143 Although VicForests did not refer the Court to any cases about this matter, it is well accepted that, in considering the balance of convenience, the Court can consider whether hardship might be inflicted by the grant of any injunction on any third parties, or on the public: see Tegra at [51]. Some of VicForests' evidence on balance of convenience raises, for example, evidence about the potential financial impact on contractors retained by VicForests to carry out the forestry operations in the five coupes.
144 Significantly, VicForests' evidence does not go to any particular hardship likely to be suffered by VicForests. There is a general contention by Mr McGuire (at [47] of his affidavit) that if harvesting were delayed beyond the 2018/2019 financial year (that is, beyond 30 June 2019) there would be an "incremental" increase to the risk:
that VicForests might not meet its contractual volumes and combined with the natural risks associated with timber harvesting (for example, wet weather) removes a viable coupe from VicForests planned harvesting operations.
145 At the moment that risk is at a speculative level. As I explain below the injunctive relief granted should be revisited at trial: namely in March 2019. Further, there was no more than a general contention in Mr McGuire's evidence, and this matter was not developed in written or oral submissions by VicForests.
146 VicForests' evidence did not dispute that there were alternative coupes which could be logged: rather, what Mr McGuire's evidence suggested was that there would be some financial impacts for VicForests' contractors if they were not able to log the scheduled coupes.

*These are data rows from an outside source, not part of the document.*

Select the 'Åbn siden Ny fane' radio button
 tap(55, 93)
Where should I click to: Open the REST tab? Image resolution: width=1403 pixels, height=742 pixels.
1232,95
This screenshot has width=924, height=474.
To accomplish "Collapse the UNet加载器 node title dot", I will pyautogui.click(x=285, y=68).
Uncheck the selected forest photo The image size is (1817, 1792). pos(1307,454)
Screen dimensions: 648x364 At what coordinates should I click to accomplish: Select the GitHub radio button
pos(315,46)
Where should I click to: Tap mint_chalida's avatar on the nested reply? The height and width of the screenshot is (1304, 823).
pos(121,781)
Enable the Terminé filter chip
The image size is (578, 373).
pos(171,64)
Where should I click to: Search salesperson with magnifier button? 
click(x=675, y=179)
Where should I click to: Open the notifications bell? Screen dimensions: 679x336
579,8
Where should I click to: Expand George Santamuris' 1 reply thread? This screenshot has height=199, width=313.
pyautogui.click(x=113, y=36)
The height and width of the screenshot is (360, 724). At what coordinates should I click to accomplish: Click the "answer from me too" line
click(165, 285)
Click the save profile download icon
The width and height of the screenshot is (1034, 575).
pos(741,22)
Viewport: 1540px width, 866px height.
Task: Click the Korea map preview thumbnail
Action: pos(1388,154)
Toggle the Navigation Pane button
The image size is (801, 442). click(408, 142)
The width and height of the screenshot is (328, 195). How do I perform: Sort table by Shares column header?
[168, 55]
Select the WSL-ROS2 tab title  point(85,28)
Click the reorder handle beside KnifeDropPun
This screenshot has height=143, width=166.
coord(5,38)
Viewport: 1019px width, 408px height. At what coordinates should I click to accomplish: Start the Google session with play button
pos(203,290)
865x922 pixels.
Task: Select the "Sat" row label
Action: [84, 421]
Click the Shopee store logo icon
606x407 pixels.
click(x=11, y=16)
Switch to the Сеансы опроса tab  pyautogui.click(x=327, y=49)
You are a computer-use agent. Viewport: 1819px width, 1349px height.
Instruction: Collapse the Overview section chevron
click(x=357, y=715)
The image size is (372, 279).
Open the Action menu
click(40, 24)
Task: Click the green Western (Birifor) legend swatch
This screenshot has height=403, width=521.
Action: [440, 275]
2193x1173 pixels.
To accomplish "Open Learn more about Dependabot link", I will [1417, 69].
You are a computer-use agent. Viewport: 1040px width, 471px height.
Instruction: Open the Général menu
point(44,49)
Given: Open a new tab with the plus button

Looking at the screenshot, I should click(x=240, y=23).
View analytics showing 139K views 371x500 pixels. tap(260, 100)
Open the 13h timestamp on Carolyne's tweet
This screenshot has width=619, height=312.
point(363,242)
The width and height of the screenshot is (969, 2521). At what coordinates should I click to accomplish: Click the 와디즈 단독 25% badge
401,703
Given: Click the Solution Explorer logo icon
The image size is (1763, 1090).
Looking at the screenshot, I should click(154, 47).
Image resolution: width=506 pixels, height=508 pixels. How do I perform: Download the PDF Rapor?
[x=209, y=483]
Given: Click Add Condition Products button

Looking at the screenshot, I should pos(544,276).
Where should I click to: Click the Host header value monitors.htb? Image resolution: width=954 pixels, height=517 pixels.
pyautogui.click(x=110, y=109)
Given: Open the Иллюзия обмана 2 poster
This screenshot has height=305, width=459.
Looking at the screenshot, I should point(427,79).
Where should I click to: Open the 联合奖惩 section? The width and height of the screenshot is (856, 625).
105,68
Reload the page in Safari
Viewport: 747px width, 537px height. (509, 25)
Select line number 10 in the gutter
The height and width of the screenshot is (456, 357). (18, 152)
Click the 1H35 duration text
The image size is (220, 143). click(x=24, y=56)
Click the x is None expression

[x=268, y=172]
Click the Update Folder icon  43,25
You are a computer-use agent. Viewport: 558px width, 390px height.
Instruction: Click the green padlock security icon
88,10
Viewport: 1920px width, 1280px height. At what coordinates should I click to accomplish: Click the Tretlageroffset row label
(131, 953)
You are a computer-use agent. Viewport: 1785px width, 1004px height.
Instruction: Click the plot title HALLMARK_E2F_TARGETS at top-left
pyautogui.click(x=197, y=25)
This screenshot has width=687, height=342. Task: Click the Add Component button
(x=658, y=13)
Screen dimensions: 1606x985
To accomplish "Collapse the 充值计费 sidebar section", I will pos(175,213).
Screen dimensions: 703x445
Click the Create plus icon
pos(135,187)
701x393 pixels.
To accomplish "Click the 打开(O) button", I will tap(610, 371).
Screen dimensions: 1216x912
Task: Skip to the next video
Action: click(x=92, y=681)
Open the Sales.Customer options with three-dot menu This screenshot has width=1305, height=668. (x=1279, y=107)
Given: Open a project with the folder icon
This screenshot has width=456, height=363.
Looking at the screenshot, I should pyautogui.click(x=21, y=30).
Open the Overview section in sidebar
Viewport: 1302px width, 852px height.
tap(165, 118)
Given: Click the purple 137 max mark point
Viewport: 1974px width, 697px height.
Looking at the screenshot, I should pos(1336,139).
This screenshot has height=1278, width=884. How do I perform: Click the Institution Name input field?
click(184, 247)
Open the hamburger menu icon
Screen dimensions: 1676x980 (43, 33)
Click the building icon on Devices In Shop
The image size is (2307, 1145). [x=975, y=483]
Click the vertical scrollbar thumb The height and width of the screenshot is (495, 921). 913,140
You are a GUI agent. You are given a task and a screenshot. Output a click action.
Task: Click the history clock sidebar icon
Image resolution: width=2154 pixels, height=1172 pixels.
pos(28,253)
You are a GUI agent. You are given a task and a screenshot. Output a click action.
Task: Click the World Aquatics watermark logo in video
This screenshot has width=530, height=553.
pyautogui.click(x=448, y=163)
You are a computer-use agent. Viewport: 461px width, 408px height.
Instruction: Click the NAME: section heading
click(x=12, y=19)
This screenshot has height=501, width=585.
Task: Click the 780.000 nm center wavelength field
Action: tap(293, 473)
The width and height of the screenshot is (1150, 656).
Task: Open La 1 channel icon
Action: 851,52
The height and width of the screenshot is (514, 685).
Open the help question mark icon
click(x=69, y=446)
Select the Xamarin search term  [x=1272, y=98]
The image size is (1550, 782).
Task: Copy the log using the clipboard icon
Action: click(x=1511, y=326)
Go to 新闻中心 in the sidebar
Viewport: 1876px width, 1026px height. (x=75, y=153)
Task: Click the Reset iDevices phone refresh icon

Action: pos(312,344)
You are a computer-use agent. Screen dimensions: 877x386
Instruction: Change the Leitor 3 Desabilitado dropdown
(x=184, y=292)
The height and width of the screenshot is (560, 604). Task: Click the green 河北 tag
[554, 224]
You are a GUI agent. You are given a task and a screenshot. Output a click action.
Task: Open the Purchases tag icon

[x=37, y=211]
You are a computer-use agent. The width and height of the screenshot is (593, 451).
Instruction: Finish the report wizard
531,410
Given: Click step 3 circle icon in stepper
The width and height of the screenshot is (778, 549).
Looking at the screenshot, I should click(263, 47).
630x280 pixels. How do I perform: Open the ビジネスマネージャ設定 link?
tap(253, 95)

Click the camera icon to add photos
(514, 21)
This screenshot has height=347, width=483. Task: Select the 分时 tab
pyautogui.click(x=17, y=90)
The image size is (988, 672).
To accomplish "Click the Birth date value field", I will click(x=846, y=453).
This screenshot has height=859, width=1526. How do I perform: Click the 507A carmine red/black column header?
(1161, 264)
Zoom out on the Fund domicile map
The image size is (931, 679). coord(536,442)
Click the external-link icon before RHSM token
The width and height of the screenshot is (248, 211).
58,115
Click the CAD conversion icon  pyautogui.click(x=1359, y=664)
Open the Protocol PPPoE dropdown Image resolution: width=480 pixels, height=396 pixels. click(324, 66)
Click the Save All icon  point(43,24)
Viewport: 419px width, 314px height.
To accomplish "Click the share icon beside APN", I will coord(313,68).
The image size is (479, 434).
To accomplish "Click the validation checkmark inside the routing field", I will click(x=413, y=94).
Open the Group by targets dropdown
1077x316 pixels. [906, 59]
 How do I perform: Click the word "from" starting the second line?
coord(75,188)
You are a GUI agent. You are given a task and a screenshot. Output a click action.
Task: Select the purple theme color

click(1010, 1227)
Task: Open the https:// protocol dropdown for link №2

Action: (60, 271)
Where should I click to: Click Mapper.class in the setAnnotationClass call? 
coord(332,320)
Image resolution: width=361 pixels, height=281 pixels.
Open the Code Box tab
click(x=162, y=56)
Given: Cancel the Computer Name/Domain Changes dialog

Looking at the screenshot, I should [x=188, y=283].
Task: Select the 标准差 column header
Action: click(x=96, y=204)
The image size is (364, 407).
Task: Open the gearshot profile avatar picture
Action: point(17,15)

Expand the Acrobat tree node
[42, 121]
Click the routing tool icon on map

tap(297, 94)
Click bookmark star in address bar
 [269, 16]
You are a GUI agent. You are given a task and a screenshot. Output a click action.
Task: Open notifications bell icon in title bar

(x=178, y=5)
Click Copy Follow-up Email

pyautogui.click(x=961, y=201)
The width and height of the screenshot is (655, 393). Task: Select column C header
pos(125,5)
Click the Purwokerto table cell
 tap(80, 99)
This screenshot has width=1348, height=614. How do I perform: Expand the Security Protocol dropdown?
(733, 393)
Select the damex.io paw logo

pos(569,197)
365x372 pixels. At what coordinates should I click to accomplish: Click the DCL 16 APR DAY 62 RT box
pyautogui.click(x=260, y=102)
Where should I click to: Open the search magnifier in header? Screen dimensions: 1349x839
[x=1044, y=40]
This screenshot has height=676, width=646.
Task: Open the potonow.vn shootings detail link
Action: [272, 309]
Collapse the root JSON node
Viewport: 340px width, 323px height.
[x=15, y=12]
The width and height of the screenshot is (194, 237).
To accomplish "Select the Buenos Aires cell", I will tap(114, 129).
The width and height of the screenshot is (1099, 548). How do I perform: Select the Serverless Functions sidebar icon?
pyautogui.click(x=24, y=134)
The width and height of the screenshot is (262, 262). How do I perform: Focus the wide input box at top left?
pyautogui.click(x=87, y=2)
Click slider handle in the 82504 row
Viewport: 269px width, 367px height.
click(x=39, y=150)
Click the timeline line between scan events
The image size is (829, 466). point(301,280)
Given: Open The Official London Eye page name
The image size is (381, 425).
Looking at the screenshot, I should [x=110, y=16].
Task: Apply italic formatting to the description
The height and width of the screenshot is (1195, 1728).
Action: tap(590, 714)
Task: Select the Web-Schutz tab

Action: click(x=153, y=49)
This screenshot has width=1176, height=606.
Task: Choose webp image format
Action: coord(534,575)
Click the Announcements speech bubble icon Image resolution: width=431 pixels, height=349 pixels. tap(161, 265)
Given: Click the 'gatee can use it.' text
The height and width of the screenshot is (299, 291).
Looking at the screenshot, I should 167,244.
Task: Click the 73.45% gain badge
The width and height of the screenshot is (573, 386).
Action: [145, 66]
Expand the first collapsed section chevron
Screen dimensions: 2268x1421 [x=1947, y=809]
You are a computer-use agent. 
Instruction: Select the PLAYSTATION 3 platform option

147 I accept that is likely to be the case, although some of the expenses incurred (such as construction of log landings) may not necessarily be wasted depending on the outcome of the trial. However, this situation arises because VicForests decided not to take any action on being notified, as early as November 2017, of detections of Greater Glider in these coupes. While there may be financial impacts on contractors, relative to the potential impacts on the Greater Glider as a listed threatened species, I do not consider the evidence demonstrates those impacts are so serious, or irreversible, as to outweigh the matters I have set out about the consequences for the Greater Glider from continued forestry operations where it is established there are reasonable numbers of Greater Glider actually using the habitat in these coupes.
148 Finally, I note that VicForests agreed to give an undertaking not to engage in forestry operations in any of the coupes in this proceeding for the purpose of the hearing and determination of the separate question. While the Court has recognised that was a responsible course to take, the proffering of that undertaking - which extended over approximately three months - also suggests that some substantial interruptions, and alterations, to harvesting schedules can be accommodated. Of course, the current interruption is substantially longer than three months, and is at least 9 months. Nevertheless, this is not a case where a respondent has adopted a position that the risks and costs are such that there can be no interruption to its continuing conduct.